It tends to be reactionary, surface-level, self-serving and insensitive to the audience’s emotional reality. Topical yes, valuable no.
For some of our clients, now is go time for content. Online learning companies, packaged foods, telework technologies, ecommerce businesses and others find themselves in the spotlight. This post is not for them. No thought leadership is required to know that if your brand’s content could be of use to people conducting their lives from their living rooms, go forth aggressively.
No, this post is for the travel companies. The automakers. The retail businesses. Those businesses and brands soon to be on the front lines of an economic mess, for whom churning out a few more articles is nowhere near the top of their priorities. If content is about bringing value to your audience, what can we offer marketers at companies like these?
Slow Down to Speed Up
As we all get temporary relief from the hectic din of daily marketing operations, we are provided the head space to ponder some of the bigger questions that most of us rarely allow time for. Obdurate strategic questions that are never convenient to answer, like:
- Why are we doing the content marketing that we always do?
- Is our content really working?
- How could we streamline our content so it’s more effective and more tightly connected to our brand?
We have, in recent years, been seduced by short-termism. Digital marketing has, in many ways, proved to be a fickle mistress, tempting our pleasure sensors with the immediacy of metrics and tactics but often leaving us strategically empty inside.
But now we’ve got the time to reappraise our marketing capabilities and form a clearer vision of what we really want our content to be and do.

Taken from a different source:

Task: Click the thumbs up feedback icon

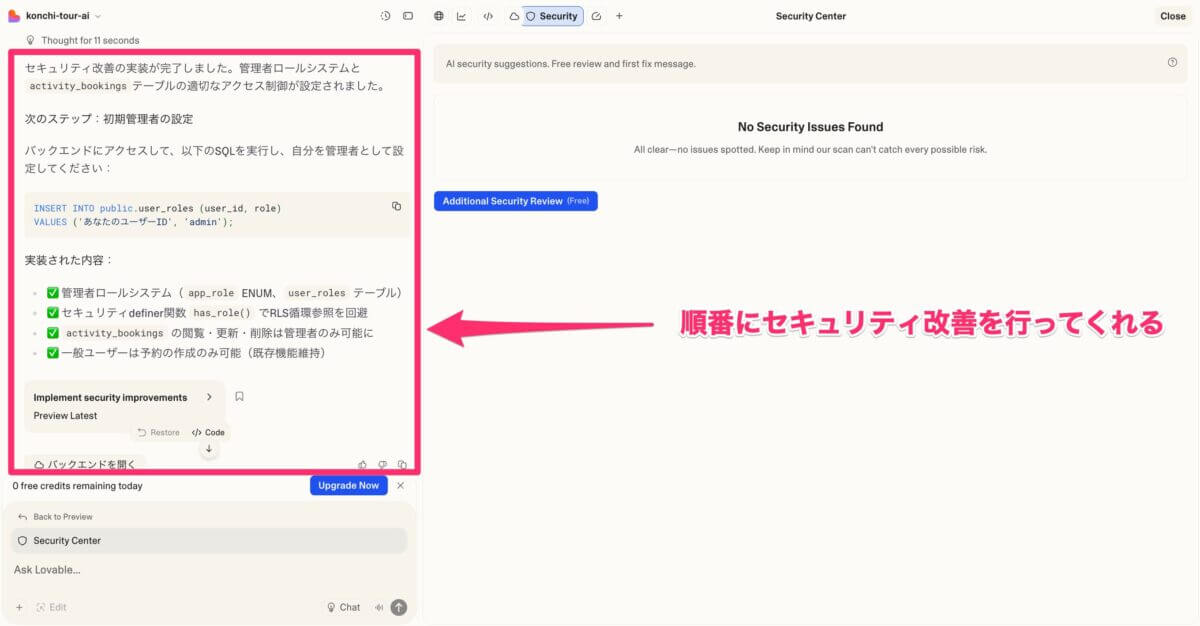Action: click(363, 465)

“Do not assume the way everyone
in your category
does content is the right way.”
Huddle over a hot cup of tea while you ponder this question: What is the content that only your brand can provide that would also be genuinely valuable to your audience? Now ask yourself: Is this what you’re really making?
The intricate dance of content marketing requires balancing your own brand equity with true audience insight. Few organizations ever figure out the footwork.
Identify What Only You Can Do
Let’s talk about both halves of this critical question, starting with the first: What is the content that only your brand can provide? We forget that brand building should be a core outcome for content marketing, not just click-throughs. Your goal isn’t to compete for traffic; it’s to build a brand.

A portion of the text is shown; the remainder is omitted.